Pixel coordinate grounding data
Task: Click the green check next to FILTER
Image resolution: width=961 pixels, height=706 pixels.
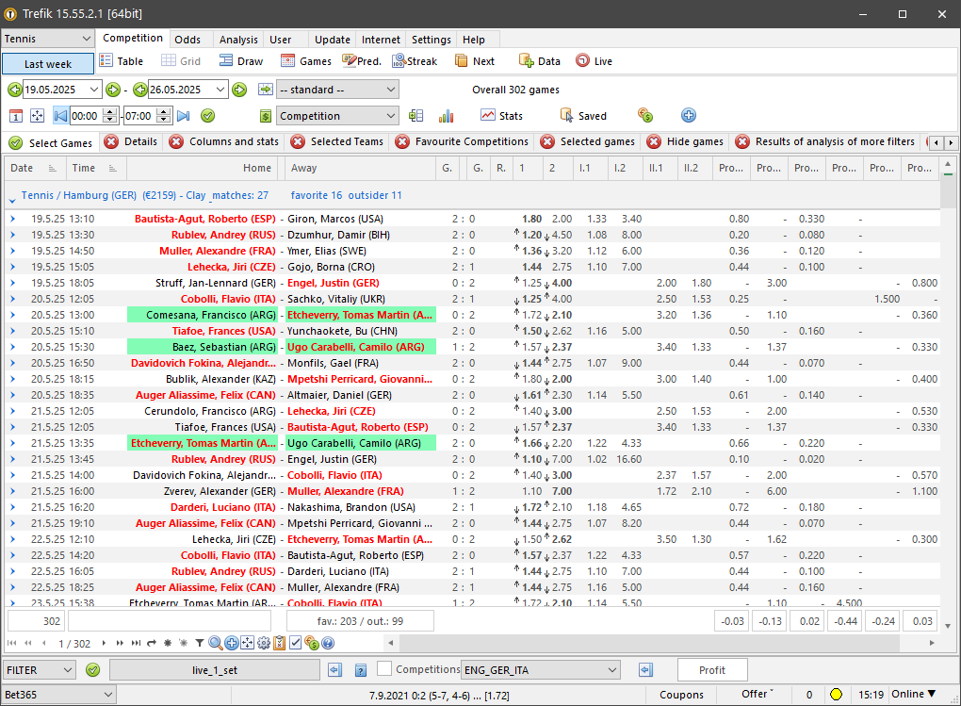Action: [91, 669]
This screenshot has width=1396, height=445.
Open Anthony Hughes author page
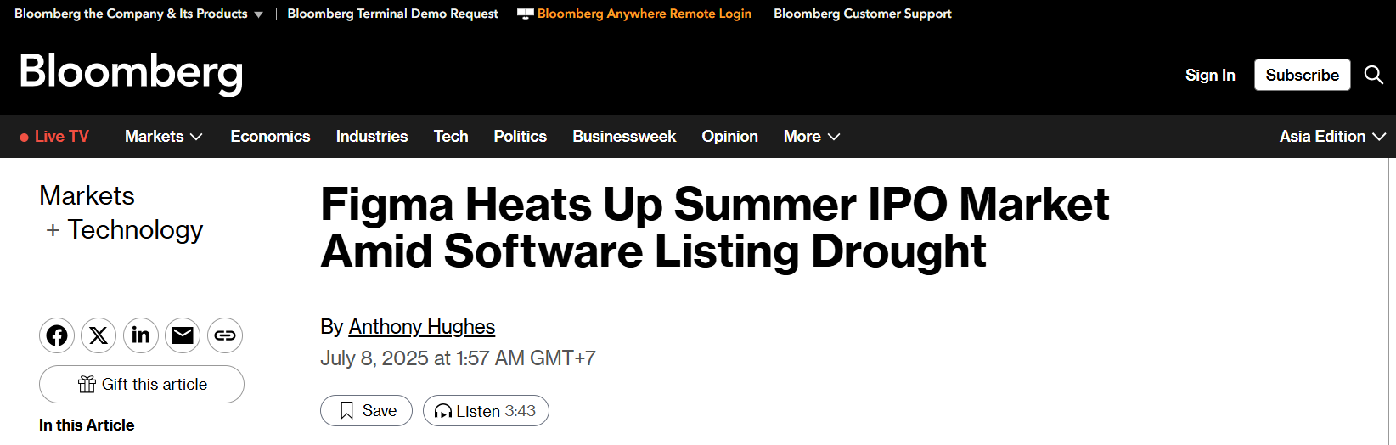click(421, 327)
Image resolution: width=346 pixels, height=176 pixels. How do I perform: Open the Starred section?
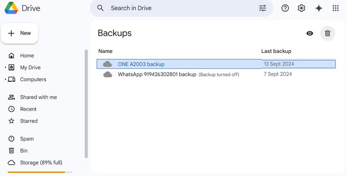(x=29, y=121)
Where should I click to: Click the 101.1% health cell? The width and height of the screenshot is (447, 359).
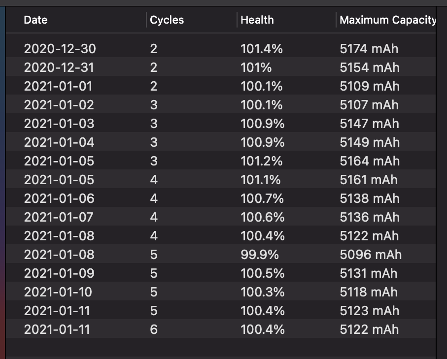(260, 180)
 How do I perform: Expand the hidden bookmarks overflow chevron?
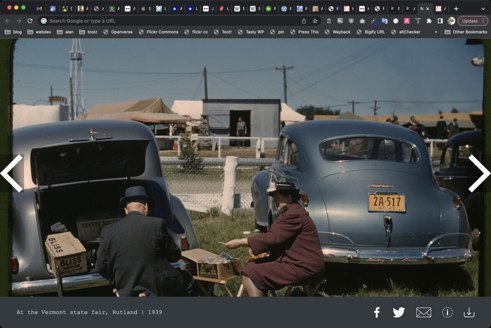coord(436,32)
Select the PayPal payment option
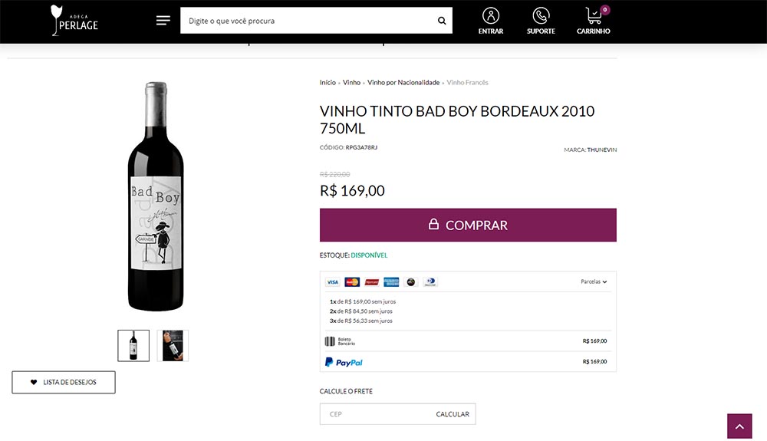Screen dimensions: 767x441 [x=344, y=362]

**EXERCISE AIM:**
For every record above, repeat the text exactly and omit any picture.

**ANSWER TO THIS EXERCISE:**
Task: Click the green check next to FILTER
Image resolution: width=961 pixels, height=706 pixels.
Action: [91, 669]
This screenshot has width=1396, height=445.
Open Anthony Hughes author page
click(421, 327)
Image resolution: width=346 pixels, height=176 pixels. How do I perform: Open the Starred section?
(x=29, y=121)
Where should I click to: Click the 101.1% health cell? The width and height of the screenshot is (447, 359).
(260, 180)
 How do I perform: Expand the hidden bookmarks overflow chevron?
coord(436,32)
Select the PayPal payment option
Screen dimensions: 767x441 [x=344, y=362]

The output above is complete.